Material shown
•••••

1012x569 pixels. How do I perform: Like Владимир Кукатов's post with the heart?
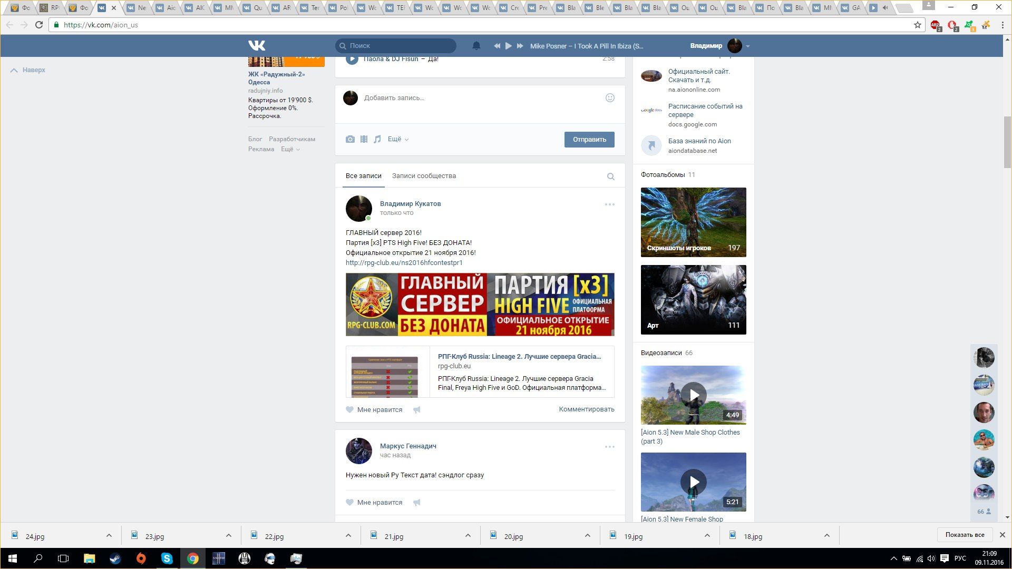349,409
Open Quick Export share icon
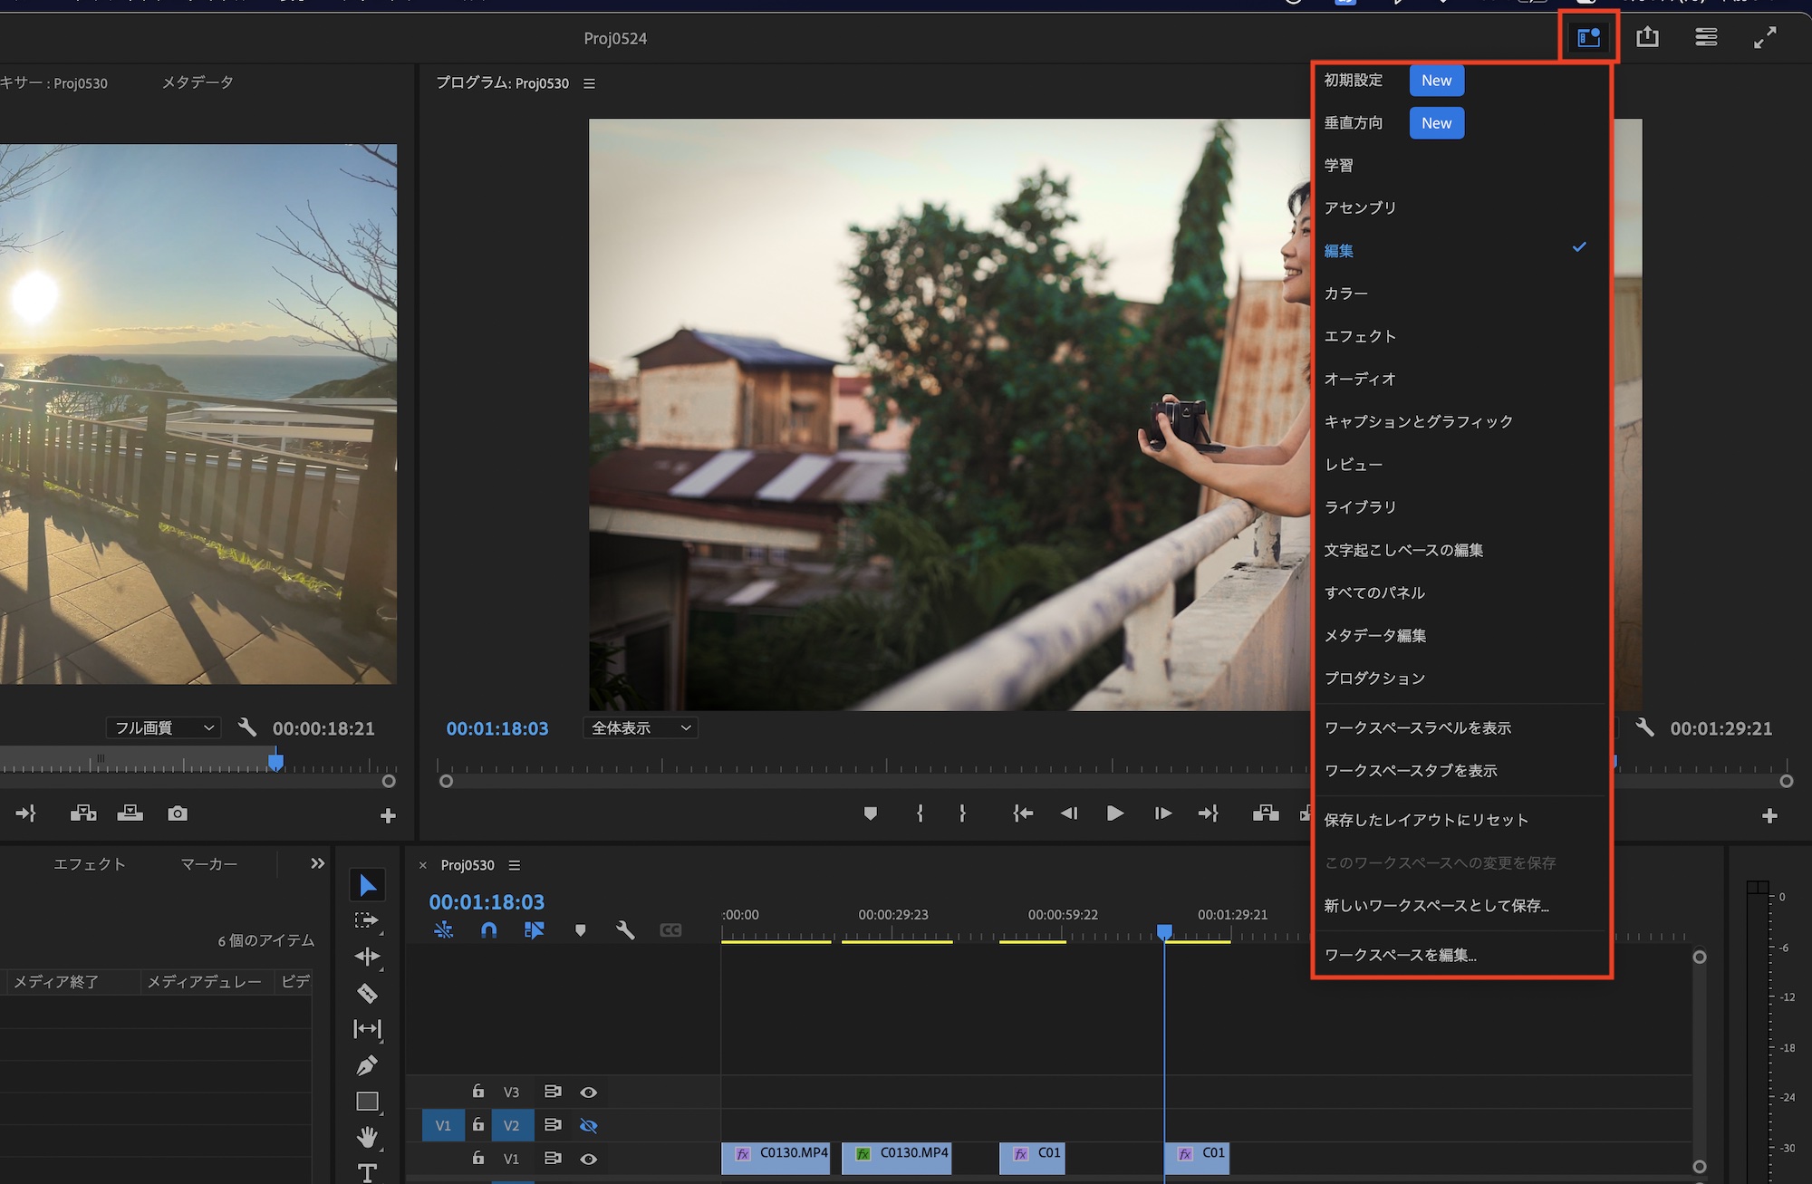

•••••

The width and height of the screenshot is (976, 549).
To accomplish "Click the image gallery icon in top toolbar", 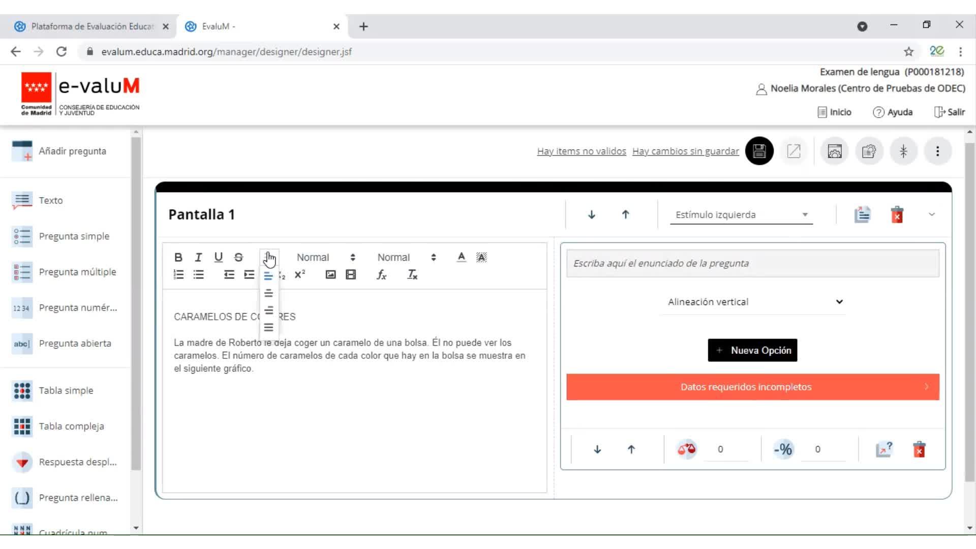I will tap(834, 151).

•••••

Only the lines above from the one with "1012x569 pixels. How" to the one with "Open Quick Export share icon" should be printed, both included and exactly as written; no picture belongs in the copy.

Written response
1012x569 pixels. How do I perform: Like Владимир Кукатов's post with the heart?
349,409
Open Quick Export share icon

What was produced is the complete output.